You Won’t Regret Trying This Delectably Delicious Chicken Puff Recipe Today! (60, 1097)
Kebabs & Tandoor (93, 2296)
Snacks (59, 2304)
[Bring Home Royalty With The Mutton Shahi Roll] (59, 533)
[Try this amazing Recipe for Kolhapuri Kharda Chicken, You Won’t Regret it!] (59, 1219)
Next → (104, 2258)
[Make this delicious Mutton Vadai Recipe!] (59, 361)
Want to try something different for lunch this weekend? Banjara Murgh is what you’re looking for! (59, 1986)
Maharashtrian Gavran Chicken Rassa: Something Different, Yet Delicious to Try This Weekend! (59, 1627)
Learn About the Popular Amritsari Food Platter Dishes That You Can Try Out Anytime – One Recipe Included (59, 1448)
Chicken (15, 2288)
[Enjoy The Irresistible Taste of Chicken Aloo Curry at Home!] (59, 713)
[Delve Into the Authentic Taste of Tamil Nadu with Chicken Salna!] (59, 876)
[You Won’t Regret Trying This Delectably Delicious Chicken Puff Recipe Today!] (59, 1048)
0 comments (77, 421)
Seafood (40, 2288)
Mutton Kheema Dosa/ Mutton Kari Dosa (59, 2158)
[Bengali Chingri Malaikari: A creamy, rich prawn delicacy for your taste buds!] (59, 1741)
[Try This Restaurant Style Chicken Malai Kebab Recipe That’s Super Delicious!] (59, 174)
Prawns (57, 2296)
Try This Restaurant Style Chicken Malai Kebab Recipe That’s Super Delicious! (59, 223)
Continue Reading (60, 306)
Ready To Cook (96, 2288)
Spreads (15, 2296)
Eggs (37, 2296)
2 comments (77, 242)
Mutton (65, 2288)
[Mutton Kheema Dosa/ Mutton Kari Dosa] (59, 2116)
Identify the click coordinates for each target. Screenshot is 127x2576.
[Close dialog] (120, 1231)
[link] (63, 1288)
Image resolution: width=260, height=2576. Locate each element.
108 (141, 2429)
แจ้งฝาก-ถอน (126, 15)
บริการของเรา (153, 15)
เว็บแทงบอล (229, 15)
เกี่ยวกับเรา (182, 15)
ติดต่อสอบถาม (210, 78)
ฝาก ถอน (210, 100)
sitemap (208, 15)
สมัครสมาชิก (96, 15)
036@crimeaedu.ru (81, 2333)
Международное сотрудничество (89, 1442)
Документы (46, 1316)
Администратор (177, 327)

———

# Exercise brief:
Using the listing above, return exactly, and only, the lines from the one that contains "เว็บแทงบอล (229, 15)" through its last line, both included.

# Written reply:
เว็บแทงบอล (229, 15)
เกี่ยวกับเรา (182, 15)
ติดต่อสอบถาม (210, 78)
ฝาก ถอน (210, 100)
sitemap (208, 15)
สมัครสมาชิก (96, 15)
036@crimeaedu.ru (81, 2333)
Международное сотрудничество (89, 1442)
Документы (46, 1316)
Администратор (177, 327)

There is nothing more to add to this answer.